══ Record list ══

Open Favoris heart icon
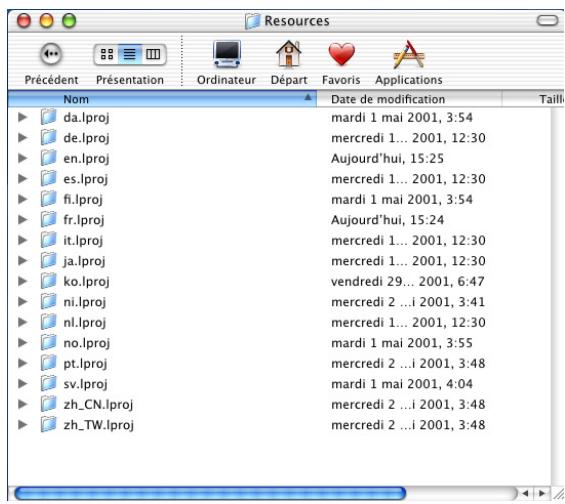Screen dimensions: 565x504 click(341, 54)
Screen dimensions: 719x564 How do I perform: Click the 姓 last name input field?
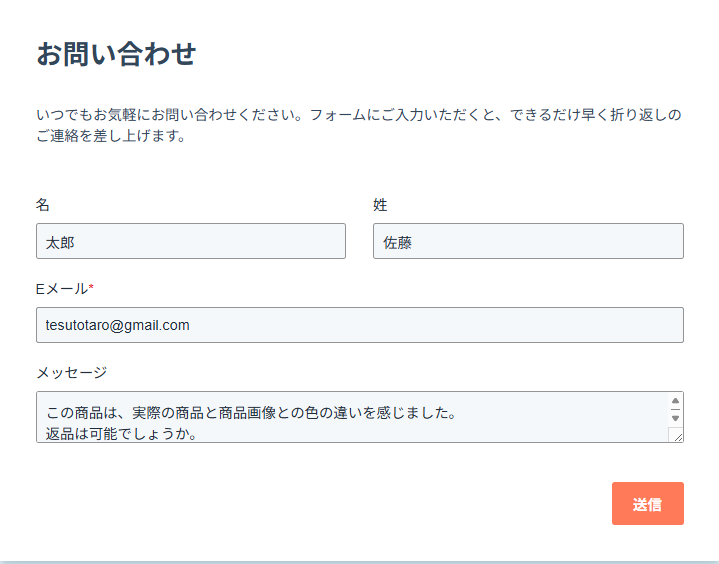click(x=528, y=241)
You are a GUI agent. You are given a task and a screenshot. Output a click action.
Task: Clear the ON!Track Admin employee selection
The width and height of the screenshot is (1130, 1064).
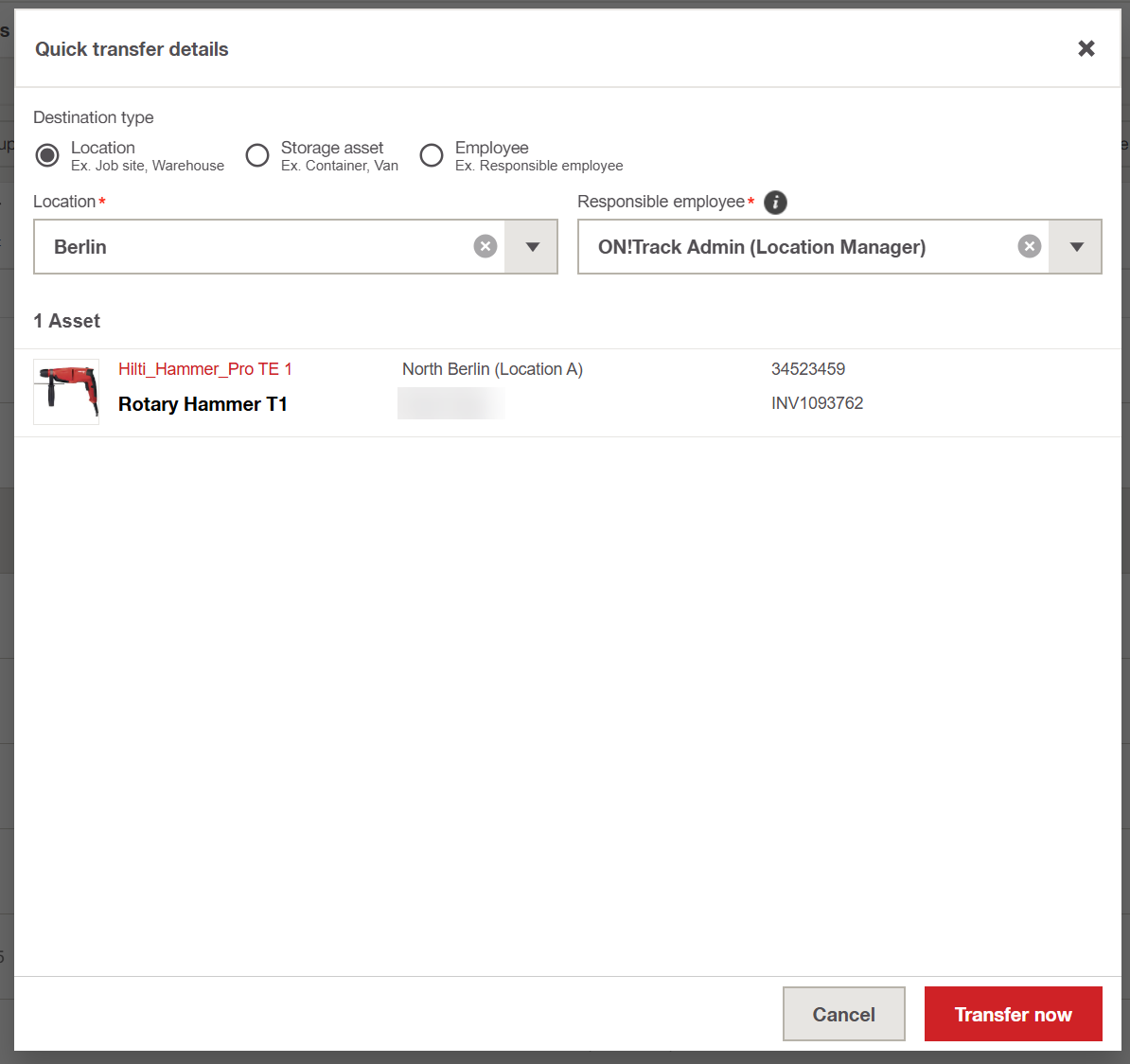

═══

Copy every line of the rows above word for word, omitting the pictures.

Open Favoris heart icon
Screen dimensions: 565x504 click(341, 54)
Screen dimensions: 719x564 How do I perform: Click the 姓 last name input field?
click(x=528, y=241)
You are a GUI agent. You are given a task and a screenshot. Output a click action.
Task: Clear the ON!Track Admin employee selection
The width and height of the screenshot is (1130, 1064).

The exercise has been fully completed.